Explaining to my wife I was risking prison to justify the expense, eventually I give up and rent a tiny office in a rambling historical building downtown.
This was great, for a while. I had my own space, could take calls, naps, and even hung some shower-liner panels on the walls to act as improvised whiteboards. But over time the physical surroundings of my new world headquarters began to deteriorate.
Water damage from a storm was never quite repaired. Removed hallway carpet went unreplaced. Heat refused to come on or go off with the seasons. The crack in the glass of the front door spread into a spiderweb pattern and eventually an official-looking “do not use” sticker was plastered over the elevator. A banister fell off the stairs and was kicked to the side. Mail and packages stopped being delivered.
Each week, more and more (and more), it came to resemble that building in Blade Runner where Harrison Ford’s character lived. I would hardly have been surprised to find Rutger Hauer sitting on a pile of junk in one of the empty rooms going on about “attack ships on fire off the shoulder of Orion.” The entire arrangement has a strong sense of temporality.
So where next, assuming I don’t wind up at a desk back in Cambridge on some kind of futuristic hover-blimp full of Virtual Reality setups and free, all-you-can-drink Kombucha? The new dream that’s supplanted my “work-from-home” vision has become one a group in Gloucester is actively trying to start: A coworking space.
If you haven’t experienced co-working before you really must try it. The idea is simple: shared open workspace, conference rooms, a few cozy offices, and separate areas for calls and meetings alongside essentials like wifi, a kitchen, and a semi-industrial caffeine setup.
The whole thing is set up for work. It’s like a cool startup office but everyone is from a different company and without the constant threat of layoffs.
The ones I’ve been to are chill in vibe and high in design, where most of the inhabitants are solo or in small teams (like so many of us these days). You find startups mixed in with folks who just need a place to work that doesn’t have the pressing demands of Lego and laundry pick-up, and others who need somewhere to give presentations and hold seminars. For the remote worker, it forces you to bathe and put on pants, reforging your relationship with the human race after living like a particularly filthy hermit with only houseplants and pets as companions.
If we had a coworking space here, I could work there a couple of days a week and spend the rest at my clients’ sites as needed, without my fledgling enterprise having to bear the major expense of a full-scale office. I could chit-chat with real people during lunch rather than scan the semi-racist Facebook posts of people I went to high school with.
It’s even more ideal than my work-from-home fantasy because it’s somewhere I will have no responsibility to vacuum, stock with paper towels, or wait for the cable guy to come sometime between 2 p.m. Thursday and when our sun exhausts its hydrogen fuel and expands into a red-giant, engulfing the inner planets. My aunt could even have her book group there.

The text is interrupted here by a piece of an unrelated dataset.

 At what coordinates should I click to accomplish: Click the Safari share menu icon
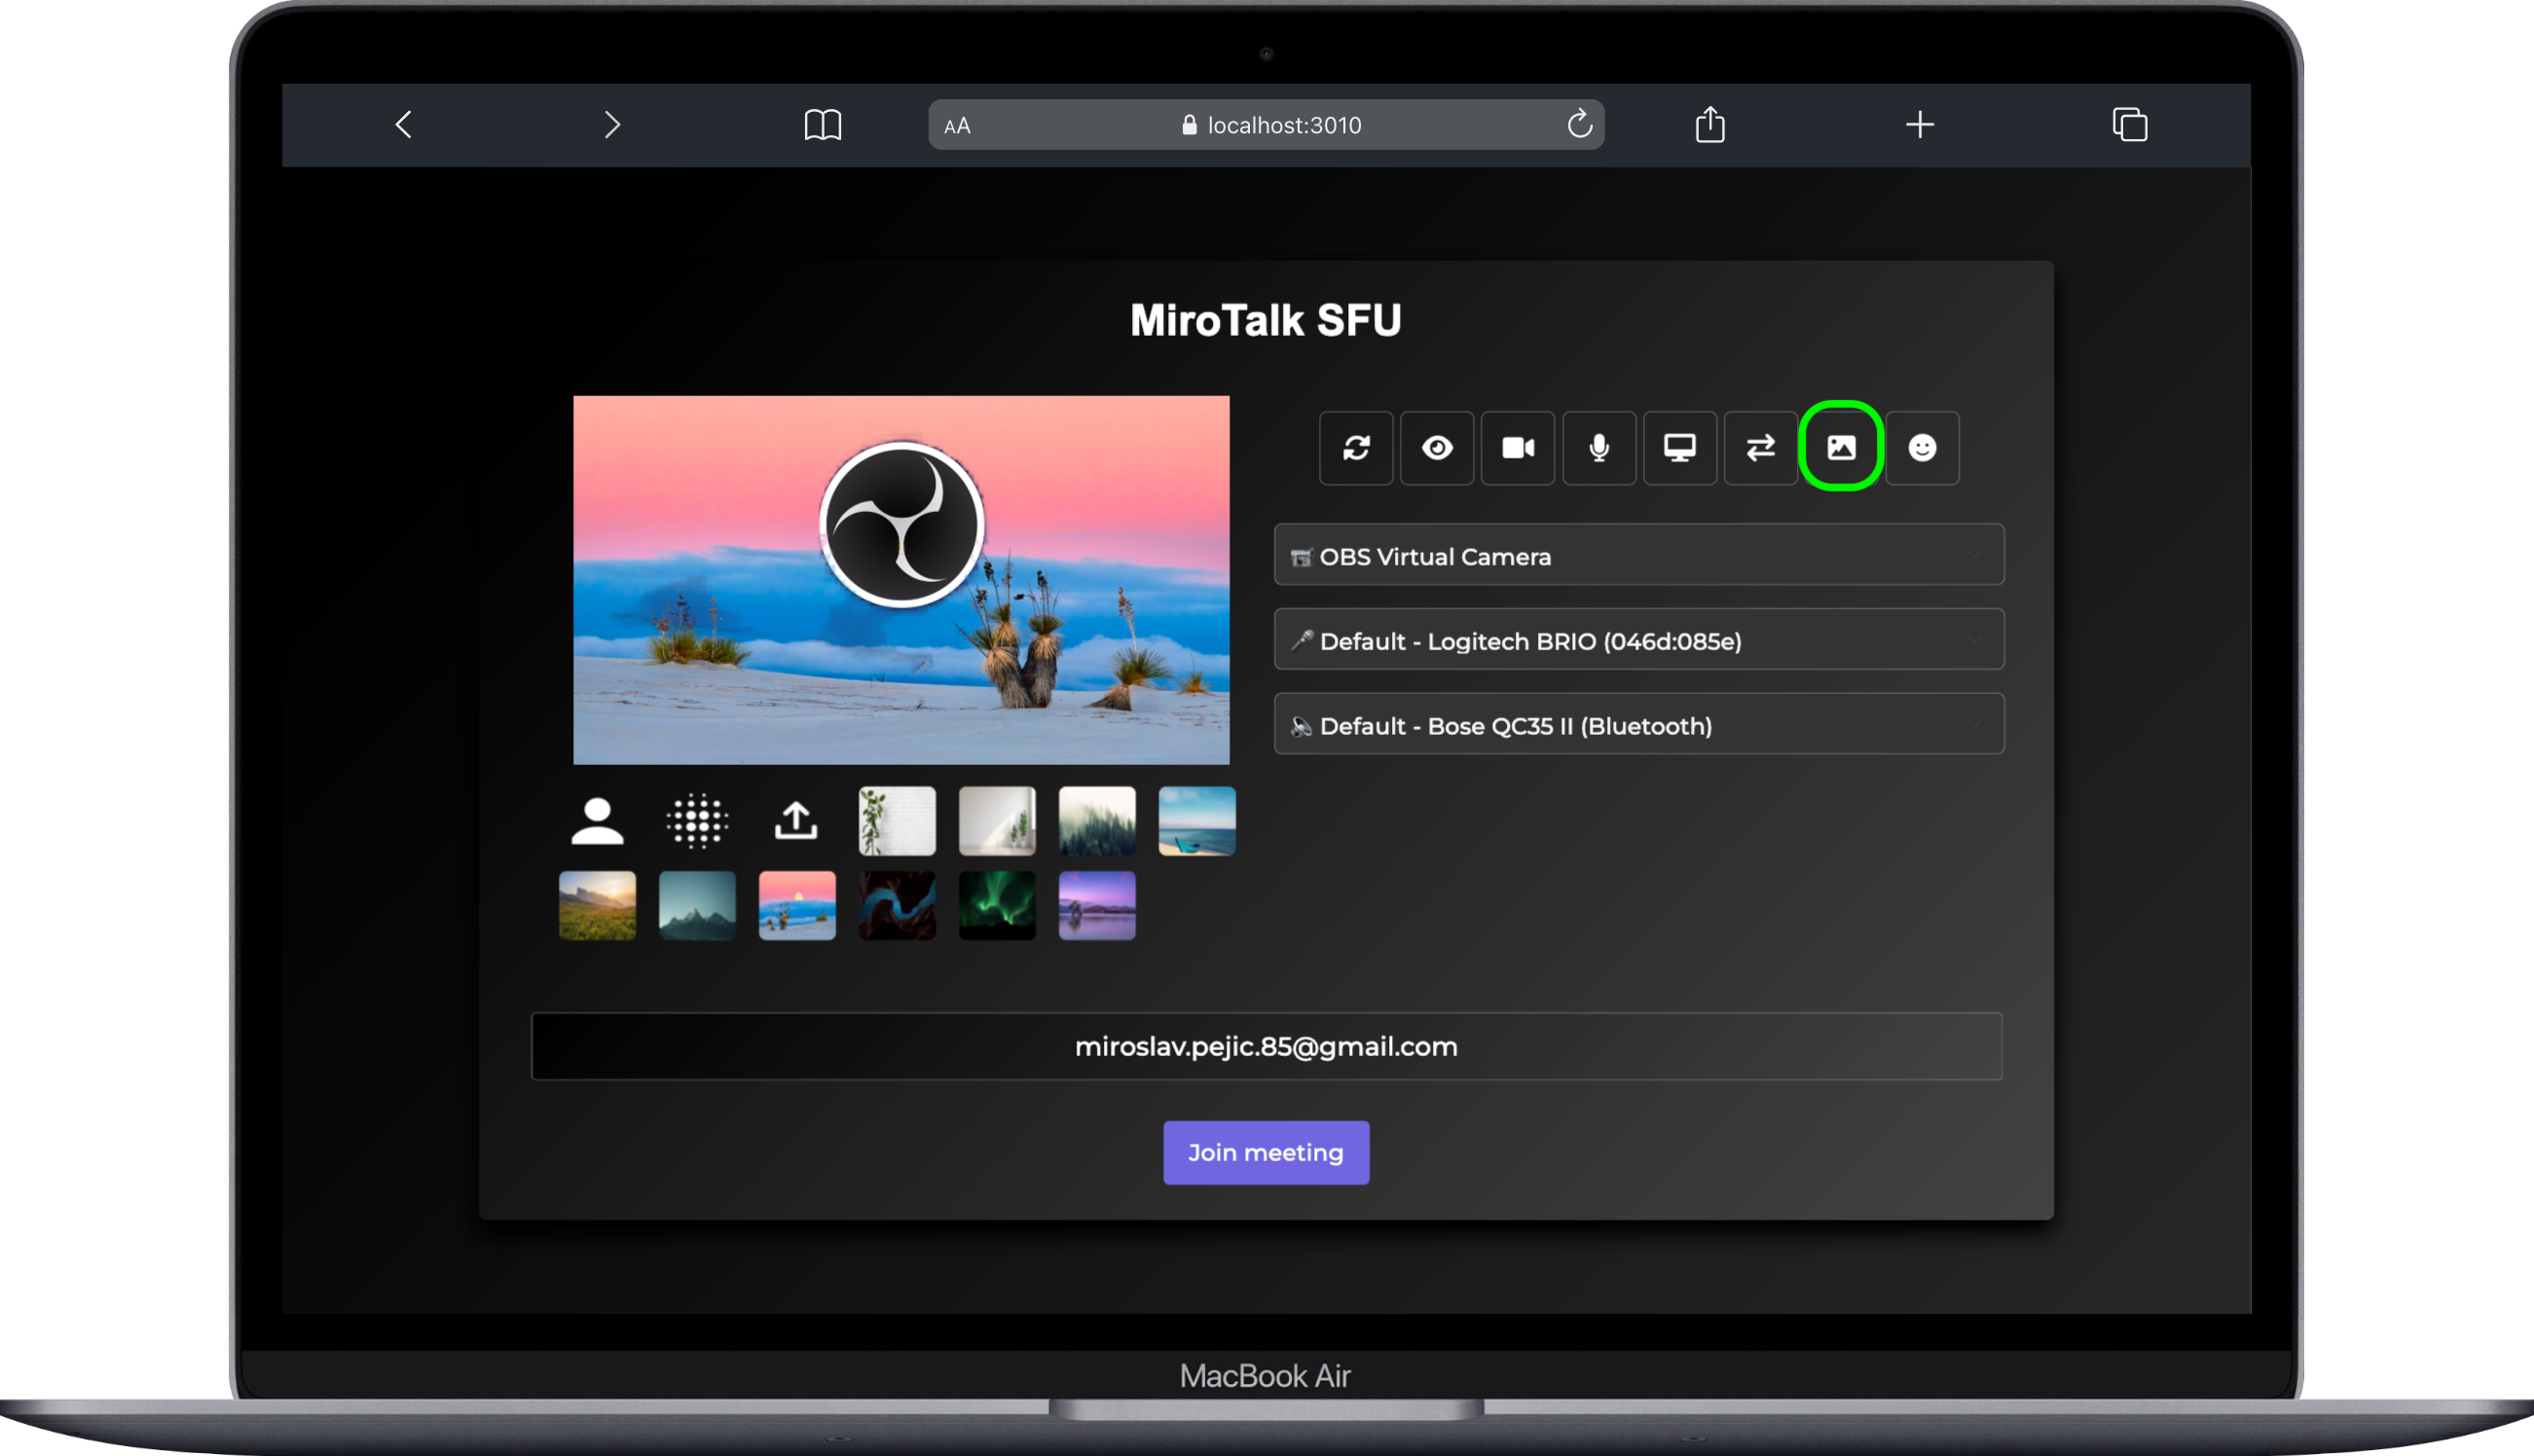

I’m even willing to help set up the IT systems. The wifi password will be: “jaketapper” all lowercase, no space.
Alas, our coworking cupboard is bare, but there are a few, well, one, CAA (Cape Ann Adjacent) option:
Workbar @ Staples, Danvers: I’m not typically down with chain-anything, but these places popping up in major metros can be useful. If I have a lunch or later meeting in Cambostown sometimes I stop there, do an hour or two of work, print out some documents at the printer center at the Staples then head in after the traffic.